もしも日本史を学べたなら

高校の頃は世界史を専攻していたのだが、今になって思うに日本史を学んでもよかったと思う。むしろ自国の歴史を知らずして世界に目を向けるなんておこがましいと思うぐらいである。一番良いのが双方に精通することなのは言うまでもない。

もちろん学校としても学習に偏りが出ぬように、世界史Bを学ぶ人は日本史Aを、日本史Bを学ぶ人は世界史Aを学ぶことが義務付けられていた。ただ個人的には、日本史Aの時間というのは眠る時間という印象しかない。週明けの一限目だったと記憶している。睡魔の極地だ。担当はあまり生徒を叱らず、枯れているタイプの先生である。寝るに決まっている。

もったいないことをしたと思うし、申し訳ないことをしたと思う。精巧な教材があり、それを噛み砕いて教授してくれる人がいるというのは相当に恵まれている、と思うのは年齢を重ねたからだろう。脳が新鮮で学習に最適な時期に気力に欠けていて、時を経てからそれを羨むというのは皮肉を通り越して悲しみすら感じる。大学のときに聴講生が最前線で熱心に講義を聞いている姿を見て酔狂人だと思っていたが、その気持が今ならよくわかる。

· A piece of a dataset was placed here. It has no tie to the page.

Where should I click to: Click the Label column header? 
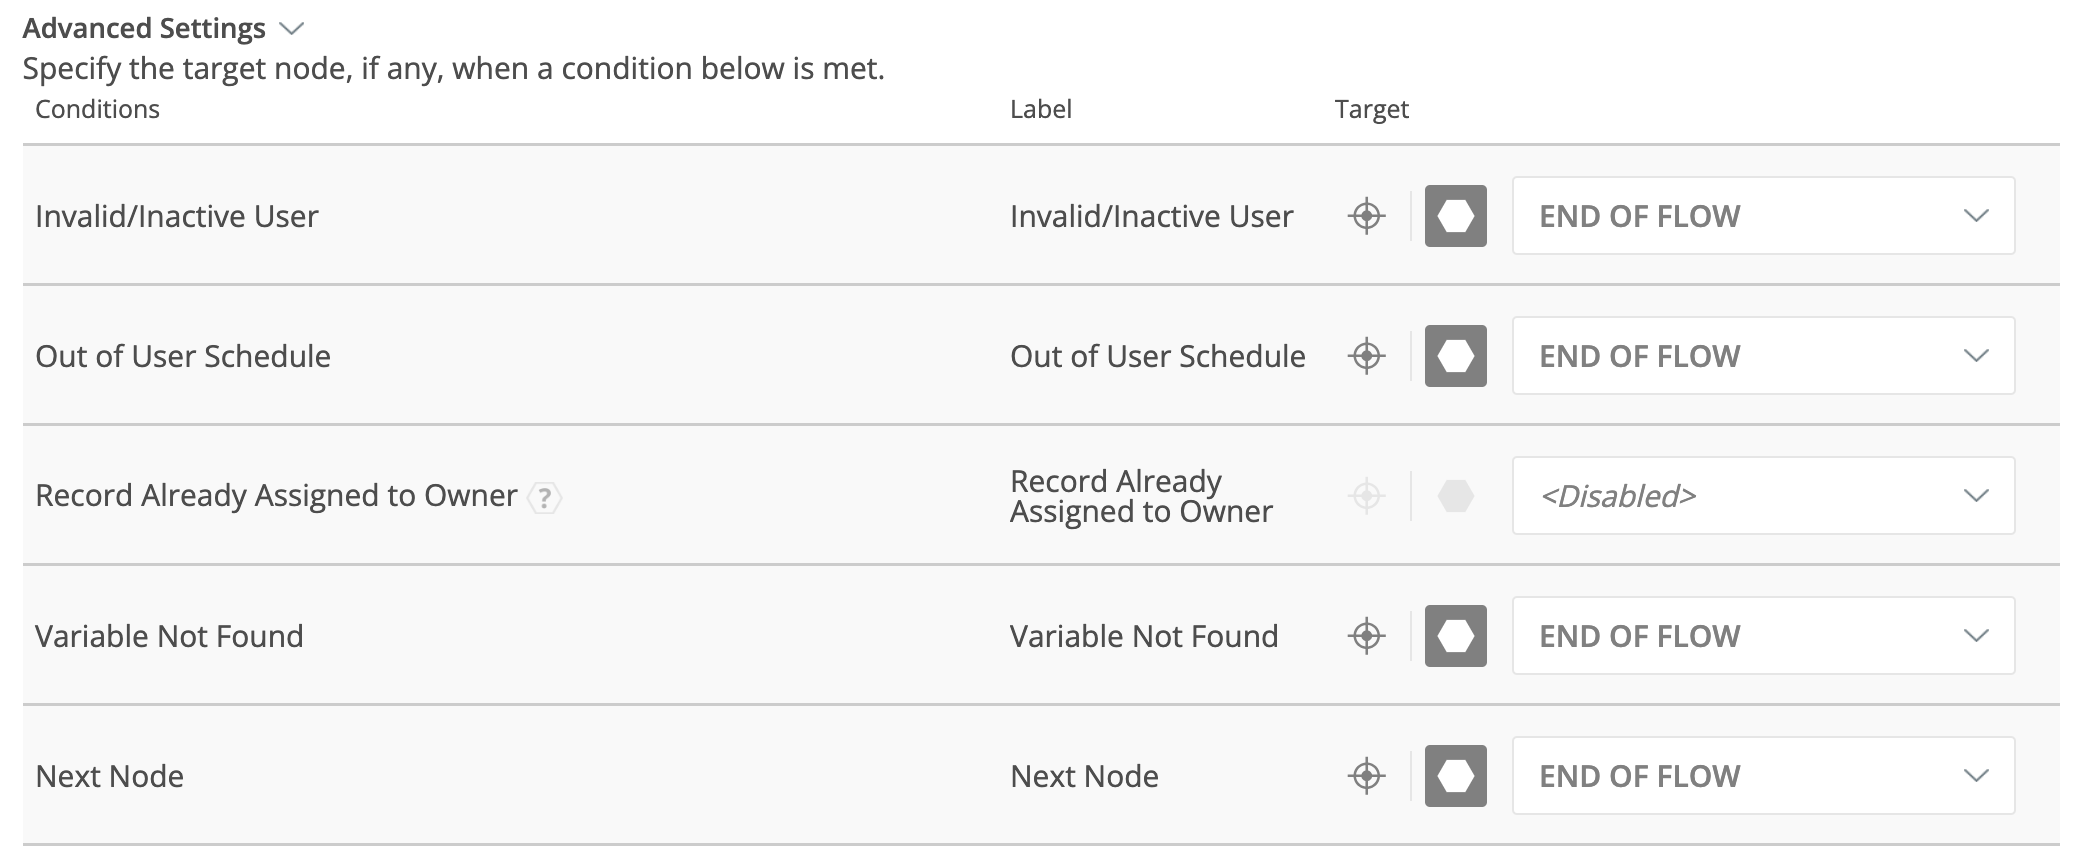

ただ今になって義務教育を受ける身になりたいかと言えば、そうでもないような気がする。つまりは無い物ねだりによってこんなことを言い出しているわけなので、そういう環境に身をおいたら最後、自分のやる気は高校の頃に逆戻りするに決まっている。

蓋し人間社会は一度進路を決めたら余暇を得たり、道を逸れたりするのを許さない傾向にあるので、どこかで猶予を与えられてもいいのかもしれない。ゆとり教育などが登場したのも、そういう大人の願望を子供に反映させたものなのだろう。